START Source material
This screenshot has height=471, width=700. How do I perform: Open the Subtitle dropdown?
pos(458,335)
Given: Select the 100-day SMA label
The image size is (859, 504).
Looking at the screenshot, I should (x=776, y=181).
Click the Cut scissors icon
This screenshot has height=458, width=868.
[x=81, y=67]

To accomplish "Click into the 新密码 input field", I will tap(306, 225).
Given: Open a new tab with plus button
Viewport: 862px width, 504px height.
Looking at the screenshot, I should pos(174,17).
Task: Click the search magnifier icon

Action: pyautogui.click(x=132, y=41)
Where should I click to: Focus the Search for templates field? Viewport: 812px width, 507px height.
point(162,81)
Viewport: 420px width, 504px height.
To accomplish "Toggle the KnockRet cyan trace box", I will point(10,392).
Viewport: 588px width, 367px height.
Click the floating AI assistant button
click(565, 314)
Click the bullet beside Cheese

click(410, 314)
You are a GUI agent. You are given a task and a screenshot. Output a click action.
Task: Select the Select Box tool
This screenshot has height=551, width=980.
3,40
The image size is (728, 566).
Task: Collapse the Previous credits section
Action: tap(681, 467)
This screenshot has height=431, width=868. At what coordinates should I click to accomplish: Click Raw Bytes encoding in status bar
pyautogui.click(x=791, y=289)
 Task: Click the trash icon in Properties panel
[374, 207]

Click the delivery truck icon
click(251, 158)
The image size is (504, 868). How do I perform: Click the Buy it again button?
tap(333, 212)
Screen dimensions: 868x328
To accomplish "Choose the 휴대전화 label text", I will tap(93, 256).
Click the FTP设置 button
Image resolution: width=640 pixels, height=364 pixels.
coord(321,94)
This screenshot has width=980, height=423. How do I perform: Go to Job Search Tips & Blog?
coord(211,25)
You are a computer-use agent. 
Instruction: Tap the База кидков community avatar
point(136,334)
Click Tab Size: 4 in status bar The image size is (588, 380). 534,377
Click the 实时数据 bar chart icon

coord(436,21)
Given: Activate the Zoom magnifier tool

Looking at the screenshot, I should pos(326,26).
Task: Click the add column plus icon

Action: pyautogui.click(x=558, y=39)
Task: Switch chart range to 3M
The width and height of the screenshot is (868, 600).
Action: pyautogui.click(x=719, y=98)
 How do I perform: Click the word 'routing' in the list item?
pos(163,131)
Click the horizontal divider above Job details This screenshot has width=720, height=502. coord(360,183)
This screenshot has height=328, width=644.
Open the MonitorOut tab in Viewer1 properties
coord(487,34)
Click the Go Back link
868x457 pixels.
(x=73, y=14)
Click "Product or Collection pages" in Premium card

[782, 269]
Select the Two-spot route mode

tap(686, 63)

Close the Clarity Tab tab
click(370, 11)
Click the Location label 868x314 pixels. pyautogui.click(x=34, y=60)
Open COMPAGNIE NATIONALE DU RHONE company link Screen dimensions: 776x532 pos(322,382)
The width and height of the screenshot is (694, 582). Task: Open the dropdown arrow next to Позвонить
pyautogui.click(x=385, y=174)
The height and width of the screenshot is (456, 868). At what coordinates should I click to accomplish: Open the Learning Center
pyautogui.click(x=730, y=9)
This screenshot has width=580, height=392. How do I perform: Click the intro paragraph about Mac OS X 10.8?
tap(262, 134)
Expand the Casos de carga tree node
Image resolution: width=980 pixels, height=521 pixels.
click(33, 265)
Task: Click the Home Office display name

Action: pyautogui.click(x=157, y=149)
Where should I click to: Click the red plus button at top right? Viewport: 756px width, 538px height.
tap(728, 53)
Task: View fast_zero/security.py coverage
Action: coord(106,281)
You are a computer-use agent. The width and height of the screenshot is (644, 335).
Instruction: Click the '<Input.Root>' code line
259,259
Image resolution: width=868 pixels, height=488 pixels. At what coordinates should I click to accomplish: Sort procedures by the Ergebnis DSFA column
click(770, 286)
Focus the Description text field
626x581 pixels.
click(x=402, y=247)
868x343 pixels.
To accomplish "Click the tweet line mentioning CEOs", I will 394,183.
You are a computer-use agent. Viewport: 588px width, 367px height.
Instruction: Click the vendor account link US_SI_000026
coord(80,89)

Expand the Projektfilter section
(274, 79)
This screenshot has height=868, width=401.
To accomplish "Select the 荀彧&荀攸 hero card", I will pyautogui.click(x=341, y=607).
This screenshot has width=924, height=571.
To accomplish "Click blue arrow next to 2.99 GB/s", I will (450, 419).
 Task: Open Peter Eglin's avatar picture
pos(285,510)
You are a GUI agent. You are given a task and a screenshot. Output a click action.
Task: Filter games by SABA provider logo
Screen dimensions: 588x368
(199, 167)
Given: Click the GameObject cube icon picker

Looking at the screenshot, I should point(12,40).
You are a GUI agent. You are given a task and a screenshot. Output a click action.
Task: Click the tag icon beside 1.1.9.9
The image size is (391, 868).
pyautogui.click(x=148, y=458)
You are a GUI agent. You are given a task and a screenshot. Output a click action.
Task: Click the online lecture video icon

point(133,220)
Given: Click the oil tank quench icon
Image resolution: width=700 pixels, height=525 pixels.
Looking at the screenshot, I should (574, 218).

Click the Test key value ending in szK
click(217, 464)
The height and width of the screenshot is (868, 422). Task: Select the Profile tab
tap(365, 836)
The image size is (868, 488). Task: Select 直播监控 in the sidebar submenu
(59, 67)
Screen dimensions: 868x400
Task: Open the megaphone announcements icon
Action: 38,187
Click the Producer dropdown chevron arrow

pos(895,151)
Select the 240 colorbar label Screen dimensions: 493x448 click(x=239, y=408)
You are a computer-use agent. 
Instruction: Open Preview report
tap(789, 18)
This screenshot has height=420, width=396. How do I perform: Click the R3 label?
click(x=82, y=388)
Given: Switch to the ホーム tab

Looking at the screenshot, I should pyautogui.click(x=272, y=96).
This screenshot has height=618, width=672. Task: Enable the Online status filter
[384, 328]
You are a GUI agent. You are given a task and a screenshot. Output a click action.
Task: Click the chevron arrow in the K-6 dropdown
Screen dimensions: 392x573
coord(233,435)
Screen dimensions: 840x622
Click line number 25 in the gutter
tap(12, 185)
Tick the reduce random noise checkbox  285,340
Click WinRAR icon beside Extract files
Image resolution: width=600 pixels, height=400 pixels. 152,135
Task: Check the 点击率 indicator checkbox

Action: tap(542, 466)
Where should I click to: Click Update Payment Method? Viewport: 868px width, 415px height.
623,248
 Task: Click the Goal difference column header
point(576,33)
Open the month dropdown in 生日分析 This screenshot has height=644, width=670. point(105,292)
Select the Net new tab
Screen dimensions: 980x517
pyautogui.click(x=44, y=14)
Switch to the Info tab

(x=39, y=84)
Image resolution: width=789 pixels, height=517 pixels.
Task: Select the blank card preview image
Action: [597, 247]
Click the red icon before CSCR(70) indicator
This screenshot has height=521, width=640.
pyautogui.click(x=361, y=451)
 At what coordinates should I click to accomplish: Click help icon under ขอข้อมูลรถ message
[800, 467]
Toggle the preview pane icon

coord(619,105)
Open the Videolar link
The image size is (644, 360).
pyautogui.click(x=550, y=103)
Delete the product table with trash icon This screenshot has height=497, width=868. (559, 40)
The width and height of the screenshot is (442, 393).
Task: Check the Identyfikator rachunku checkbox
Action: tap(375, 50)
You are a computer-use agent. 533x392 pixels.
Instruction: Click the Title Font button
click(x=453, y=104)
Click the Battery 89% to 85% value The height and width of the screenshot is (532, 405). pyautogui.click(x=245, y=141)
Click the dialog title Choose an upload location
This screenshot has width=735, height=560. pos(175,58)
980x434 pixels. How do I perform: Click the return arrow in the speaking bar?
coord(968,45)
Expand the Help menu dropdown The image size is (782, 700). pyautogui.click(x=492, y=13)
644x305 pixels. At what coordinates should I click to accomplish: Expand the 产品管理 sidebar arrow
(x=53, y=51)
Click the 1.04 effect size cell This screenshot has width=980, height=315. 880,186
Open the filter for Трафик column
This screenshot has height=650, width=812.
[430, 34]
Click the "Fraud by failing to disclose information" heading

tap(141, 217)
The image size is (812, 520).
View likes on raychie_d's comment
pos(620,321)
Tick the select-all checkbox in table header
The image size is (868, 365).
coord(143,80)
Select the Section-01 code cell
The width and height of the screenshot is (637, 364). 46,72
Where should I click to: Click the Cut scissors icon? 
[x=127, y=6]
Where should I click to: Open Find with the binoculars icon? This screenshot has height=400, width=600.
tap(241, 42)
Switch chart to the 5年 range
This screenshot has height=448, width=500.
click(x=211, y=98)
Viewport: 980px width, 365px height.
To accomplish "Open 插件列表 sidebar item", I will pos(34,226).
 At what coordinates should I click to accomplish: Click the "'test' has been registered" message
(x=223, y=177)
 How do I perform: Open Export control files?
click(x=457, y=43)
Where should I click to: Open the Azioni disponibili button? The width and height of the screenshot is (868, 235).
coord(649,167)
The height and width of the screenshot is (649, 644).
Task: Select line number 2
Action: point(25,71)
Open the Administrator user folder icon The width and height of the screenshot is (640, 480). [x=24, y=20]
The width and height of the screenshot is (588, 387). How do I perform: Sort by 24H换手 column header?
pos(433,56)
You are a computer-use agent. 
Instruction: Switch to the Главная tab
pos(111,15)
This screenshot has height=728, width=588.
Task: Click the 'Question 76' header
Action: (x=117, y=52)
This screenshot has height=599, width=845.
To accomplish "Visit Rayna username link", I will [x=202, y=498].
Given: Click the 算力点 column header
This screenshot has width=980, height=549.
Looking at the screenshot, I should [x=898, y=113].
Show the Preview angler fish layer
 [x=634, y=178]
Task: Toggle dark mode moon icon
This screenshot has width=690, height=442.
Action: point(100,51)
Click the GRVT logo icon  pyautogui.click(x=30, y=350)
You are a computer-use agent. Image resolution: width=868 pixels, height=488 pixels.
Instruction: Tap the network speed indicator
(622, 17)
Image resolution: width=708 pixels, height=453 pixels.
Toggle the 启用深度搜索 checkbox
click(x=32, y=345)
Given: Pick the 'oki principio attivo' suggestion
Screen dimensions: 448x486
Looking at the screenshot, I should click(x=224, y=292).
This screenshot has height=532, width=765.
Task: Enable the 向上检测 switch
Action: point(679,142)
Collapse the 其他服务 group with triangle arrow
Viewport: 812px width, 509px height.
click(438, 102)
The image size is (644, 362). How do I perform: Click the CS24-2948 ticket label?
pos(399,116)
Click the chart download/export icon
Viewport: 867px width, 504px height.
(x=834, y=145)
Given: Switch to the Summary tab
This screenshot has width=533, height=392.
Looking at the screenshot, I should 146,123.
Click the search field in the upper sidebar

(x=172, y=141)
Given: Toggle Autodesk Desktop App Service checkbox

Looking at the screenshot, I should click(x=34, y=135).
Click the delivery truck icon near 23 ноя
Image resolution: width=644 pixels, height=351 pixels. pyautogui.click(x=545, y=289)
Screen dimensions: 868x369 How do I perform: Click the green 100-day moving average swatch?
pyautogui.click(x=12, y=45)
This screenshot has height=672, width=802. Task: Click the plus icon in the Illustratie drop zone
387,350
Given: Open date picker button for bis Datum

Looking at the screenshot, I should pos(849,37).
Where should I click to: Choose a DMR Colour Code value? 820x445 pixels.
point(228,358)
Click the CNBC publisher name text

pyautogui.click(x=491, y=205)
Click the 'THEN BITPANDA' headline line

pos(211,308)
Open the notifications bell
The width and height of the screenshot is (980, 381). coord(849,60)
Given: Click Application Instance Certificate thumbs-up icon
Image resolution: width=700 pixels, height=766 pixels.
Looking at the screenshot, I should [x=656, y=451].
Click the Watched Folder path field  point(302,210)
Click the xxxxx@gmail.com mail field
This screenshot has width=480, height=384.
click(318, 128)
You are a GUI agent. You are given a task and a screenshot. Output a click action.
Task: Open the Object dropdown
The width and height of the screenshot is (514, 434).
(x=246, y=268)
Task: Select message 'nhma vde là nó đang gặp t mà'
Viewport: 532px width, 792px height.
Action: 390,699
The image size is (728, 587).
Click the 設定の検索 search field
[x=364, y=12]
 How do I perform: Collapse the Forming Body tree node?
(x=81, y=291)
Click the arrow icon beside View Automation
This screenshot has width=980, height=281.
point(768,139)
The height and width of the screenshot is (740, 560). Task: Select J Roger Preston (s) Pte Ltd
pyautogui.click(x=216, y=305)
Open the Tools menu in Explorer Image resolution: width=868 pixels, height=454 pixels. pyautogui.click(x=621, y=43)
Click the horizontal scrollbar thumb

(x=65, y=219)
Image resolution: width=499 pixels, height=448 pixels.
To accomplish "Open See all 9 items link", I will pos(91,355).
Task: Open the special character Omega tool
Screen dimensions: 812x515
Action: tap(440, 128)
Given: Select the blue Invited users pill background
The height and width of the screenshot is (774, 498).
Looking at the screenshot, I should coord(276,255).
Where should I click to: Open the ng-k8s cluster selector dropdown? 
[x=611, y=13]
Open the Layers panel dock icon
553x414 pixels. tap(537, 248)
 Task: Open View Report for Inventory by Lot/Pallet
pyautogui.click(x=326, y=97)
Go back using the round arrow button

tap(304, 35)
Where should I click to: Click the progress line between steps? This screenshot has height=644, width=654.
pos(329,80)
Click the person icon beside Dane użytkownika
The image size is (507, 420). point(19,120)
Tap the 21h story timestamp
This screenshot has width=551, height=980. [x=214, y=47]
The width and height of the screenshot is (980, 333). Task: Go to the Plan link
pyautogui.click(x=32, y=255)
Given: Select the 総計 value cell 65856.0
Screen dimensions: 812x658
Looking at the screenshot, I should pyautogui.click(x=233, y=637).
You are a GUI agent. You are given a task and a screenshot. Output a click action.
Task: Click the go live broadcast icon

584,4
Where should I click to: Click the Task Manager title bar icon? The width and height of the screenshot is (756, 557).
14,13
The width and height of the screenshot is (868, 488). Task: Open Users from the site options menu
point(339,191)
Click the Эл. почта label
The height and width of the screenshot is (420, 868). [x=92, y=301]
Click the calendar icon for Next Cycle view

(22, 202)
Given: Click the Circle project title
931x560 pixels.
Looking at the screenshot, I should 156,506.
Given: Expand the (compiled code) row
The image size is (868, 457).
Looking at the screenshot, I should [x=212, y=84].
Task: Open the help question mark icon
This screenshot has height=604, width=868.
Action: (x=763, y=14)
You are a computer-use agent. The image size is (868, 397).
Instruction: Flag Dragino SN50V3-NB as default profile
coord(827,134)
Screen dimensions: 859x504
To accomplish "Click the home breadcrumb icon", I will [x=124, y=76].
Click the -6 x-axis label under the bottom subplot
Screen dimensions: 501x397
END Source material
| Instructions to follow |
Find the word "logo" in the entries and show each line where it is found.

| Answer |
Task: Filter games by SABA provider logo
Click the GRVT logo icon  pyautogui.click(x=30, y=350)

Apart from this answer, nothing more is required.